Even though the field of nanomedicine has been revolutionized in the past decade, some appended caveats in the domain hinder the widespread usage and the clinical applicability of nano-based therapies. Passive and active targeting are the two approaches utilized for accumulating chemotherapeutics at the tumor zone. However, certain challenges need to be defined ahead of their clinical applicability.
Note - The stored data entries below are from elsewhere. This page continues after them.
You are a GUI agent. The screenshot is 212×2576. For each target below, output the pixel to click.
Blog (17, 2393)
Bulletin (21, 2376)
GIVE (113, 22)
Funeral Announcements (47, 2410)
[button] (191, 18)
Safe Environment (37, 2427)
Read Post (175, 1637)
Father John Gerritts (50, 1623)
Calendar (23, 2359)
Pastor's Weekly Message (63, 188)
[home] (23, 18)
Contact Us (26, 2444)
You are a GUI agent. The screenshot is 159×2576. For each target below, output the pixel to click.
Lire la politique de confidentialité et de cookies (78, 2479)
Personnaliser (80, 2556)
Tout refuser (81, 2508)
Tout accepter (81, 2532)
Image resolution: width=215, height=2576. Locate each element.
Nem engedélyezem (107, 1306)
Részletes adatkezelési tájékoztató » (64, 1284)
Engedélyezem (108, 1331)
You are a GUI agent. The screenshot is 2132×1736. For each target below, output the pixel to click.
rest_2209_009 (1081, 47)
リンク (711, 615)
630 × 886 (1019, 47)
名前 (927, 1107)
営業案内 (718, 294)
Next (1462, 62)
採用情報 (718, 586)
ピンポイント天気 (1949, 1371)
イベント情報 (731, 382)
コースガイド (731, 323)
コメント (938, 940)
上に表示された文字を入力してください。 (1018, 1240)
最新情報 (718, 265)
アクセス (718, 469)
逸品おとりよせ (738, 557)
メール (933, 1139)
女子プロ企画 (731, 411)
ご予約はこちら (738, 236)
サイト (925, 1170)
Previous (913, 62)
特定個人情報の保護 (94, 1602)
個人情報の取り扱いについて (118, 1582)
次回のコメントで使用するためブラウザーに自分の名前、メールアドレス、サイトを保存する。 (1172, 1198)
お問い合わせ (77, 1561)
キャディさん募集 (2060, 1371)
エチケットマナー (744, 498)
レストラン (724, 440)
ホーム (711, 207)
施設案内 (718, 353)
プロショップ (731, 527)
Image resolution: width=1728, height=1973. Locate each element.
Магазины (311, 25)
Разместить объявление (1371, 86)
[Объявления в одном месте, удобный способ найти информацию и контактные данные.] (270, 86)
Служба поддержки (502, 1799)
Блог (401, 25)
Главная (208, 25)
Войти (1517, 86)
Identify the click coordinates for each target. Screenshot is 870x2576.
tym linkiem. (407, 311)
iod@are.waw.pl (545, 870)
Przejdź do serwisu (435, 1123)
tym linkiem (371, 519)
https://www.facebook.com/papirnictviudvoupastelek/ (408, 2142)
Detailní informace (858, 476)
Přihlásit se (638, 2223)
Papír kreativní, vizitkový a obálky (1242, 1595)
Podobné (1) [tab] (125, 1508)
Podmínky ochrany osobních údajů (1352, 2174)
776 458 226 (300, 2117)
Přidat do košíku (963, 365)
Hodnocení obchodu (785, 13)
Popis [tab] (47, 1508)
6.1. Challenges Associated with Non-Targeted (Passively Targeted) Nano-Formulations

First-generation passively tailored nanomedicines make up most nanocarrier-based cancer treatments [93]. The pathophysiological characteristics of cancers and the environment around them have been employed for passive targeting, especially in cases when the EPR effect substantially encourages the buildup of nanomedicine in cancer cells. As a result, the passive targeting of neoplasms using nanomedicine is possible through diffusion and convection without the need to attach a specific chemical to the surface of the nanocarrier. However, it is generally acknowledged that directed delivery offers more advantages than passive targeting based on EPR effects on cytotoxic medication side effects.
The delivery of drugs through a passive targeting approach may be significantly impacted by the complexity of cancer and its stroma, such as hypoxic gradients, leading to decreased or eliminated transport of substances into neoplasms [94]. Recent studies have concentrated on standardizing the neoplasm vasculature before beginning cancer treatment. Furthermore, passive targeting does not stop the aggregation of nanocarriers in former fenestrated endothelial organs such as the liver and spleen, supporting next-generation nanomedicine development with cutting-edge practicalities [95].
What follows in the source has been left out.